Saturday, October 12, 2013

Exercising At Bedtime – What The Experts Have To Say

There's no question that regular exercise helps improve quality of sleep. After a long day at the office, many people are mentally tired but not physically fatigued enough for sleep. To solve this, some people go for a jog or go to the gym before work. For others, it simply isn't plausible to get up and work out that early in the morning.

These people basically have two other options. Some choose to work out right after work, usually before dinner and others choose to work out right before bed. However, the benefits of option number two are up for debate.

Traditionally, exercising before bed has been seen as detrimental to your health, simply for the reason that it can disrupt your sleep. This shows how important getting quality sleep really is. On the surface, this logic makes a lot of sense. When you exercise, many things happen to your body.
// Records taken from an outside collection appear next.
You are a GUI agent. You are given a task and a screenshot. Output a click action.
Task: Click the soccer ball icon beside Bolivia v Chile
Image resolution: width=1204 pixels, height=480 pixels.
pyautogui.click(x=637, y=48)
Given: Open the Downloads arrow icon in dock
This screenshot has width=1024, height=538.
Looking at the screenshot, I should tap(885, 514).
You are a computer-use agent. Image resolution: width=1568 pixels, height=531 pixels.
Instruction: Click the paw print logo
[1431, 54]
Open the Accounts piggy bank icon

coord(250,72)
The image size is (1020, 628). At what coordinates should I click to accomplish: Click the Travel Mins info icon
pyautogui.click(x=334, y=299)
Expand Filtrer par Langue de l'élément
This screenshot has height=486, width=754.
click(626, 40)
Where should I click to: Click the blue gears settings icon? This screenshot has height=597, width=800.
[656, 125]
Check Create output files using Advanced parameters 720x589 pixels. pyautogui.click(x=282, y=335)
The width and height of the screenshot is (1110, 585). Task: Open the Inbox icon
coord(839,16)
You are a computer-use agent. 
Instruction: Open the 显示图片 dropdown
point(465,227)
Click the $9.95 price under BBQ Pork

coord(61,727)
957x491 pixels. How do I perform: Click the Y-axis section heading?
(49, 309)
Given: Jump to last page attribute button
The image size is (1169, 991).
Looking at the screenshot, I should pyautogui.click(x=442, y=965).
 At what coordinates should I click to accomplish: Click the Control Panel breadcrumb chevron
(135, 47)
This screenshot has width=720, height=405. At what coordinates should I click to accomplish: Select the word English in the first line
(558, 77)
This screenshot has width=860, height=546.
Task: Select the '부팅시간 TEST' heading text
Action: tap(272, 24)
First of all, your body heats up quite a bit and you begin to sweat. Eventually, lots of adrenaline is released as well as other stimulating hormones. Experts say that it takes about three hours after exercise for your body to return to normal. This is important because the requirements for sleep are completely opposite of how your body is during and after exercise.

For example, when you fall asleep, your body temperature decreases slightly. This is much harder for your body to accomplish when your temperature is already elevated. Also, adrenaline coursing through your veins doesn't exactly say sleep and relaxation either. Supporters of this theory say that it is important to exercise at least four to six hours before your desired bedtime.

While this has been the belief for many years, some people disagree. In one study, researchers had college students exercise two nights a week, one night ninety minutes before bed and one night thirty minutes before bed. The hypothesis was that the closer to bedtime students exercised, the more difficulty they would have falling asleep and the more their sleep would be disrupted. What they found, however, was quite different. The students experienced no difference in sleep quality with the difference in exercise timing. From these results, researchers suggested that exercising might be a good way to let loose and relax before bed.

Both sides have logical reasoning behind them, and it could just be that exercising before bed affects different people differently. The only way to find out how it affects you is to try it out for yourself.